Screenshot grounding data

== Segment start ==

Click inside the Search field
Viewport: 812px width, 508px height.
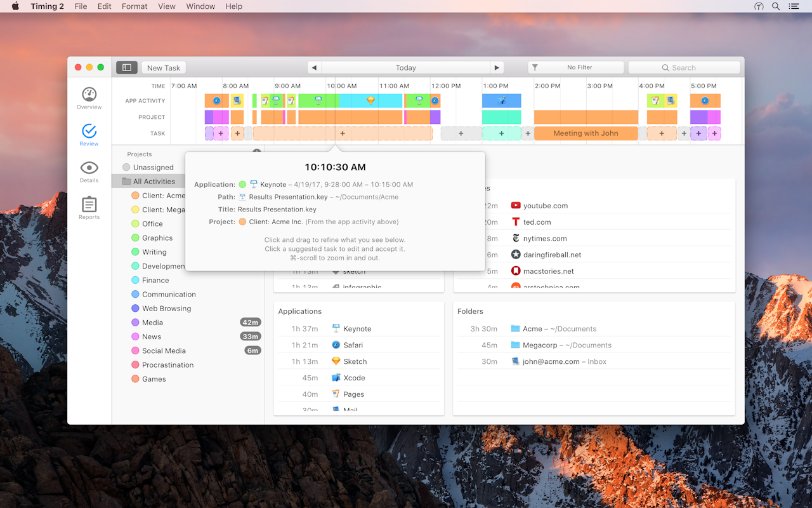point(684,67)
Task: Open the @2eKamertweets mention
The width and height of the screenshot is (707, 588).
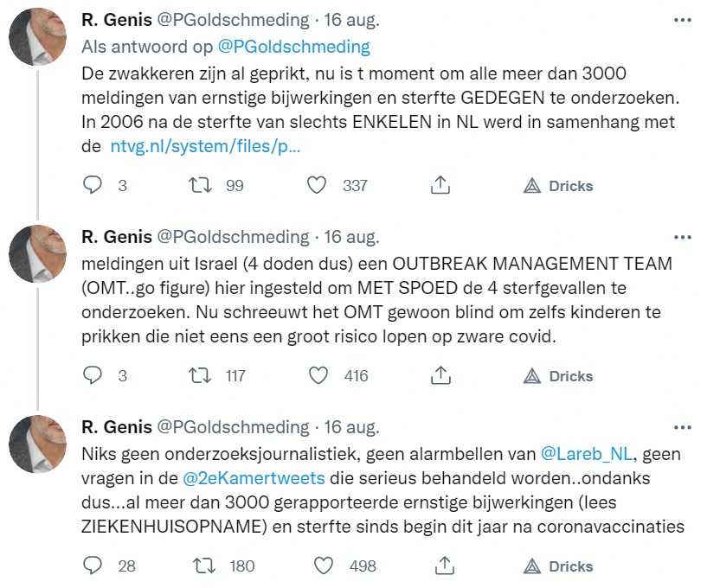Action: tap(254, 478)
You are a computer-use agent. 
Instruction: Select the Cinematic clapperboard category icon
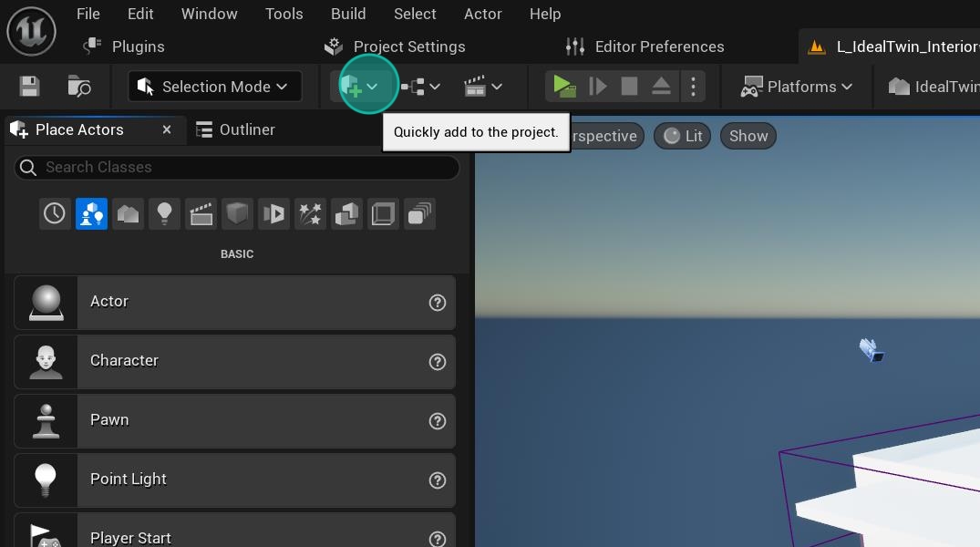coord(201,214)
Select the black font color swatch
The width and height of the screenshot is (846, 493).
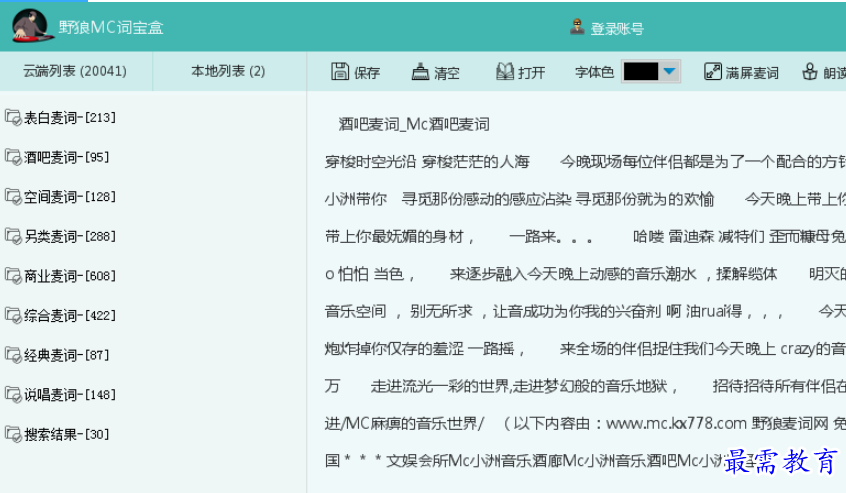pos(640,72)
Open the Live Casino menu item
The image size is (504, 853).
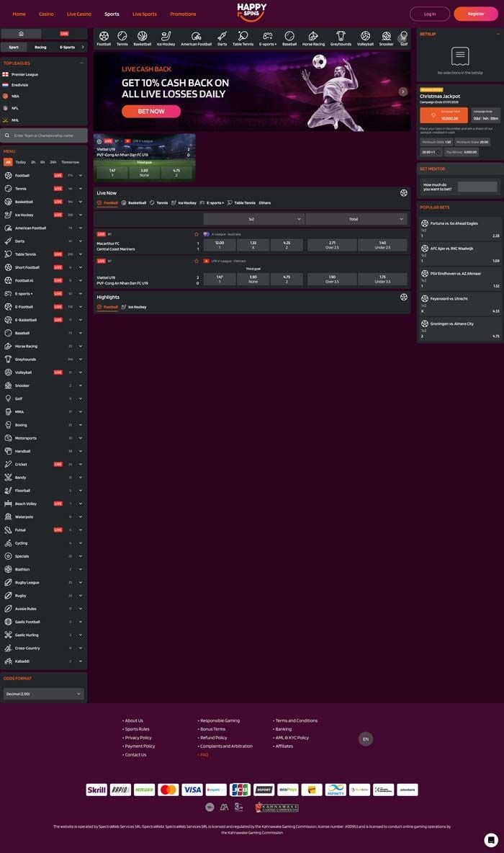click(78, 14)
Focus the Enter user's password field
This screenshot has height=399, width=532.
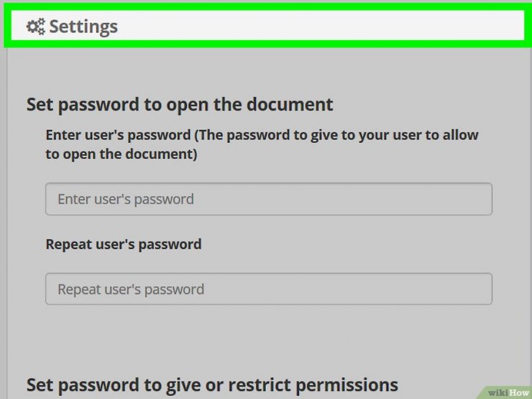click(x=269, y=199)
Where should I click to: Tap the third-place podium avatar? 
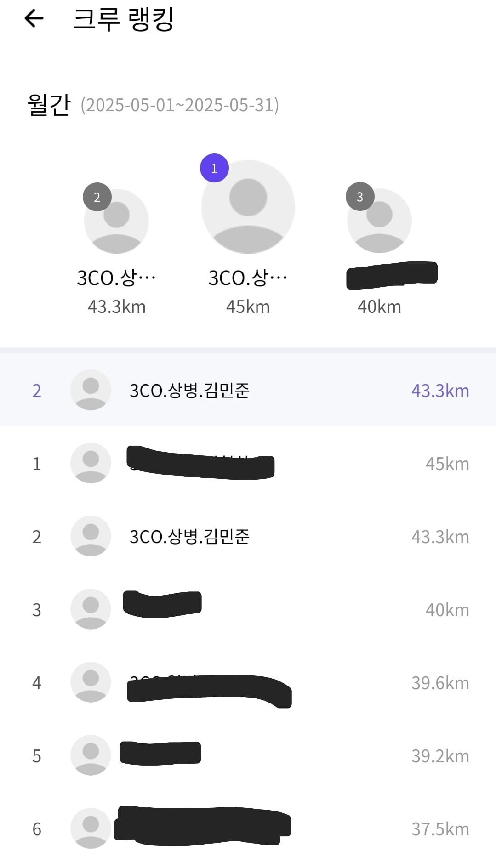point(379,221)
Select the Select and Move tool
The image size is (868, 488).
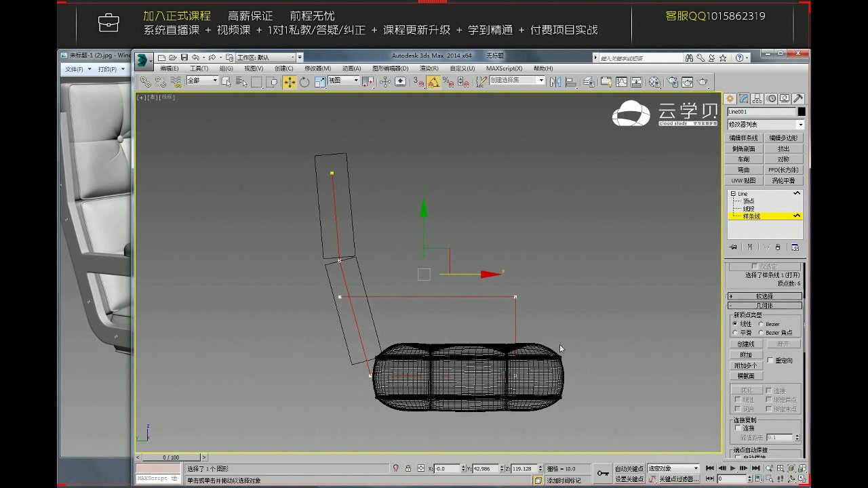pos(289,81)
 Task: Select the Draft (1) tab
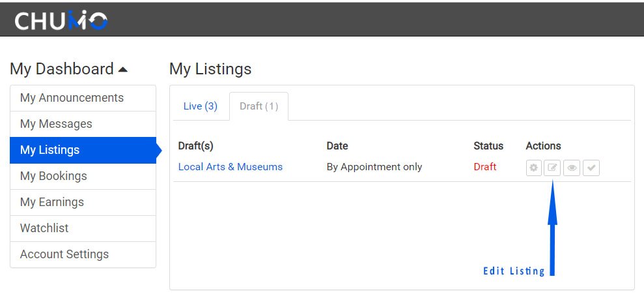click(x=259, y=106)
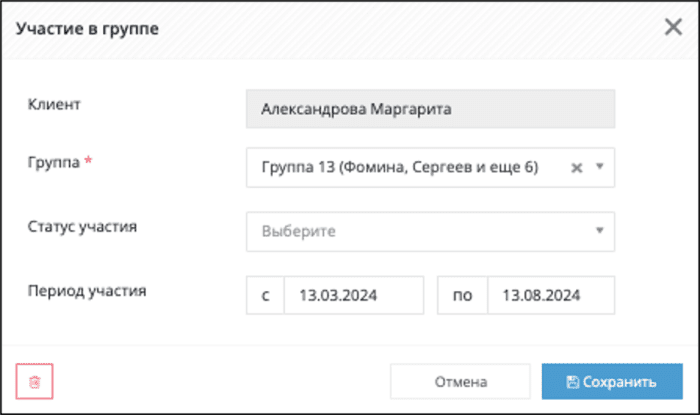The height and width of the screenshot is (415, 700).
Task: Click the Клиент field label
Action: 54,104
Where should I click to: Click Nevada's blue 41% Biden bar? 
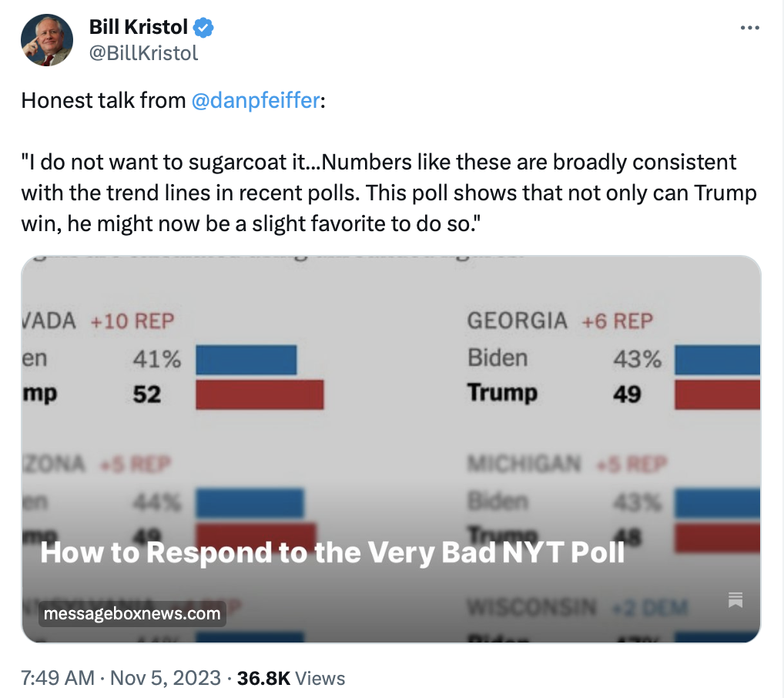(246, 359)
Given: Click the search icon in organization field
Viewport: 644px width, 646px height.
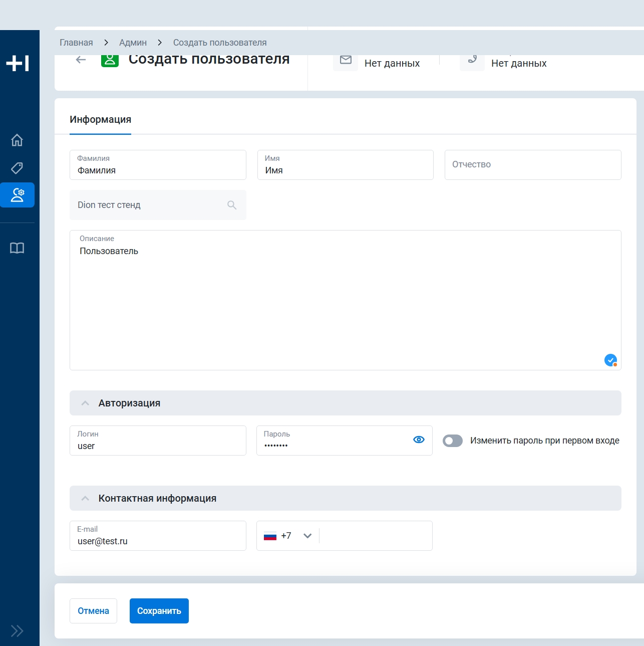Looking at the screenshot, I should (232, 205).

== Segment end ==

Copy out all lines above holding "Open".

Task: Open the @2eKamertweets mention
Open the Live Casino menu item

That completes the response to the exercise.